NZ Newswire logoNZ Newswire 19/04/2017

Research on North Island robins has shown for the first time that wild male birds are able to read their partners' behaviour and provide the food they want, a study says.

The study looked at whether robins at the Zealandia sanctuary in Wellington could give the desired type of food to their mates during reproduction.

Victoria University postdoctoral research fellow Dr Rachael Shaw says the experimental procedure has been used only in the laboratory on Eurasian jays.

Dr Shaw says robins were ideal for the study, being monogamous and food-sharing.

"We found male robins appropriately catered to their mates' desire, even when the female's behaviour was the only cue available to guide their choices," she said.

The finding raised the possibility that other species might be capable of the same.

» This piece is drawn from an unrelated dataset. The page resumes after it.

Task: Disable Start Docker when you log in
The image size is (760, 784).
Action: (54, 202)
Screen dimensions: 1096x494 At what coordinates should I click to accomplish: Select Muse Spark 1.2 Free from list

Dr Shaw said the male's food-sharing is vital in many species to help the female offset the energetic costs of reproduction, such as egg laying and incubation.

The study, published in the journal Scientific Reports, involved establishing female robins' eating habits with two types of two insect larvae.

After having eaten one type, the females were found to prefer to eat the other when given the choice.

Dr Shaw then tested if the male could choose the type of insect his mate was most likely to want, namely, the one she had not just eaten.

"Regardless of whether or not he had seen what his mate ate first, the male still made the appropriate choices," she said.

"This suggests that the female is likely to be displaying her current desire in her behaviour, and that the male is using these cues to identify the food that she wants."